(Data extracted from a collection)
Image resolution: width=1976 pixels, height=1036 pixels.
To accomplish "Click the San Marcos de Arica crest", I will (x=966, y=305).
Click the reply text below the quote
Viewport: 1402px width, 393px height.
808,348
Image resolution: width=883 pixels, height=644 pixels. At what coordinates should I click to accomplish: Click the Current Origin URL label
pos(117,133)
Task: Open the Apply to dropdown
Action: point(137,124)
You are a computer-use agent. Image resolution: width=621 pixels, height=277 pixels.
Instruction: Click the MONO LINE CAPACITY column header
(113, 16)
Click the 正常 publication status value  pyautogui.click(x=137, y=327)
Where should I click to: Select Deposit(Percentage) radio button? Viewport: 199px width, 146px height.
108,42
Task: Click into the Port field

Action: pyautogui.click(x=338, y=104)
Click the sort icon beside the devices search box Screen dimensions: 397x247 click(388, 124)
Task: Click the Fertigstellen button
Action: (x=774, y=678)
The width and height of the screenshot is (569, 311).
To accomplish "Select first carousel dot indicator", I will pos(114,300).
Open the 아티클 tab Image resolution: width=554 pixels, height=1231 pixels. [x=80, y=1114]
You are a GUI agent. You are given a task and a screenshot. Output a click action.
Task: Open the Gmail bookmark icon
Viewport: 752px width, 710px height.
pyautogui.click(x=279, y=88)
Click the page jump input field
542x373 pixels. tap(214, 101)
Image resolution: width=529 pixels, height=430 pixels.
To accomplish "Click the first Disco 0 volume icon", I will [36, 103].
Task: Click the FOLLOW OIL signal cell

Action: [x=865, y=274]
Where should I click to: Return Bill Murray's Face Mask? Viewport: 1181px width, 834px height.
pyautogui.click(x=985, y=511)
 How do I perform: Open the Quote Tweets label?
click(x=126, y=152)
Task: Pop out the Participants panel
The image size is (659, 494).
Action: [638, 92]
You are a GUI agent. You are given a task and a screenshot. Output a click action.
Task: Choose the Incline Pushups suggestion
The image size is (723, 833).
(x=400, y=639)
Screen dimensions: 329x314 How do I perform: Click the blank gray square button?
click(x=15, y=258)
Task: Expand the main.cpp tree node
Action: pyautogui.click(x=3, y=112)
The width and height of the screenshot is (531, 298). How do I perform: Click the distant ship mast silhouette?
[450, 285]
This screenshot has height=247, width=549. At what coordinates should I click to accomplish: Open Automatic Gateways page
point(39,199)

:: What you will do ::
The line with "Click the 正常" marks the end; reproduce exactly every line from the start of the entries up to it, that line included.

:: Worked solution ::
Image resolution: width=1976 pixels, height=1036 pixels.
To accomplish "Click the San Marcos de Arica crest", I will (x=966, y=305).
Click the reply text below the quote
Viewport: 1402px width, 393px height.
808,348
Image resolution: width=883 pixels, height=644 pixels. At what coordinates should I click to accomplish: Click the Current Origin URL label
pos(117,133)
Task: Open the Apply to dropdown
Action: point(137,124)
You are a computer-use agent. Image resolution: width=621 pixels, height=277 pixels.
Instruction: Click the MONO LINE CAPACITY column header
(113, 16)
Click the 正常 publication status value  pyautogui.click(x=137, y=327)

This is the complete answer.